On November 29, 2011, the Appellate Division of the Supreme Court of New York reversed a lower court’s order which had allowed New York City to change its hotel occupancy tax rules to tax the entire amount paid by a customer for a hotel room (including the portion attributable to the OTC’s facilitation fee). (See Expedia, Inc., et al. v. City of New York Dep’t of Finance, 2011 NY Slip Op 08648 (App. Div. 1st Dep’t, Nov. 29, 2011)).
The Appellate Division unanimously ruled that the statute (Local Law 43 enacted in 2009) violated the New York Constitution. The Appellate Division noted that “the plain language of the enabling legislation did not clearly and unambiguously provide the City with broad taxation powers with respect to imposing a hotel occupancy tax. Rather, it permitted the City to impose the tax on ‘hotel occupants.’” In other words, the statute permitted tax to be assessed on the charges for the room but not on the facilitation fees, and the City should not be allowed to arbitrarily expand the definition of the tax base.
Not surprisingly, the City has filed a motion to re-argue and/or appeal the case and “try again.” Among the City’s arguments is one that the Appellate Division “overlooked or misapprehended the facts or law” in its reversing decision. The City also argues that the statute changed the method of calculating the occupancy tax and that the tax is based on the full price of the room “regardless of whether such an amount is received from a hotel occupant by a hotel operator, or a room marketer.”
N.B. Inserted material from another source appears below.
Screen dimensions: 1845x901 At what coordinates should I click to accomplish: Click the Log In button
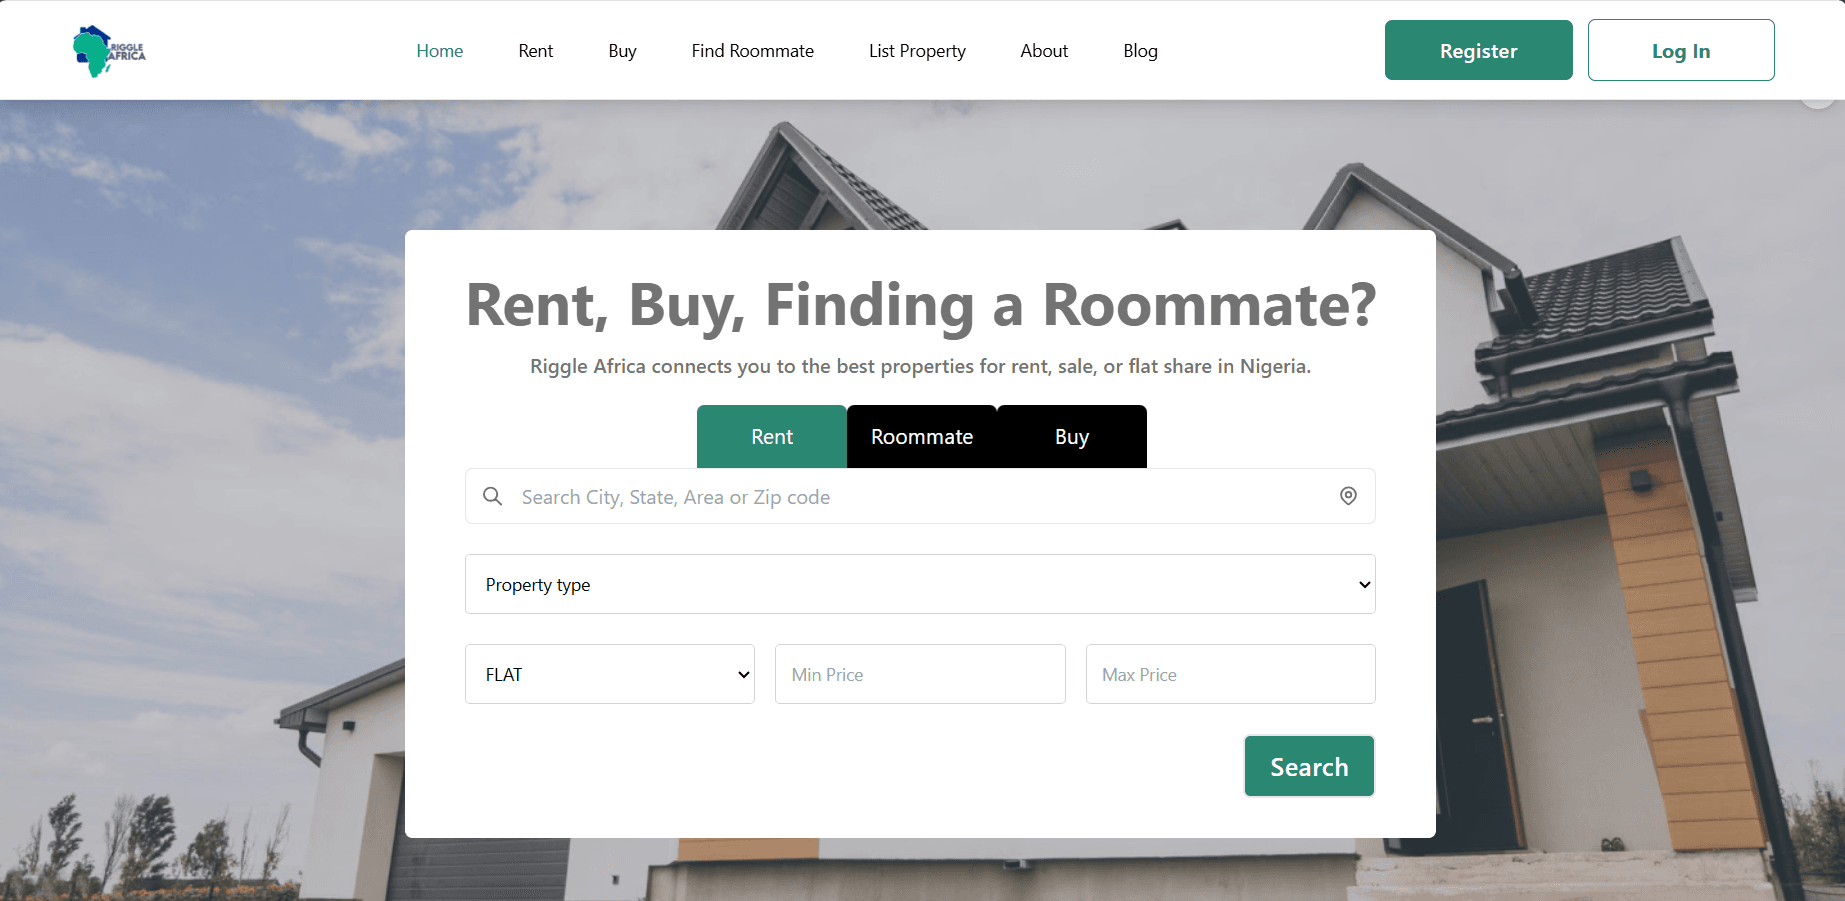point(1681,50)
With regard to post-2010 facilitation fees, the motion filed by the City is somewhat of a moot point anyway because legislation was passed in 2010 that does in fact give the City the right to subject the facilitation fees to tax. Regardless of the outcome of this case, this is another example of a taxing jurisdiction pushing their existing tax statutes to the limit and/or enacting new tax statutes, to target business models which would otherwise legitimately avoid tax.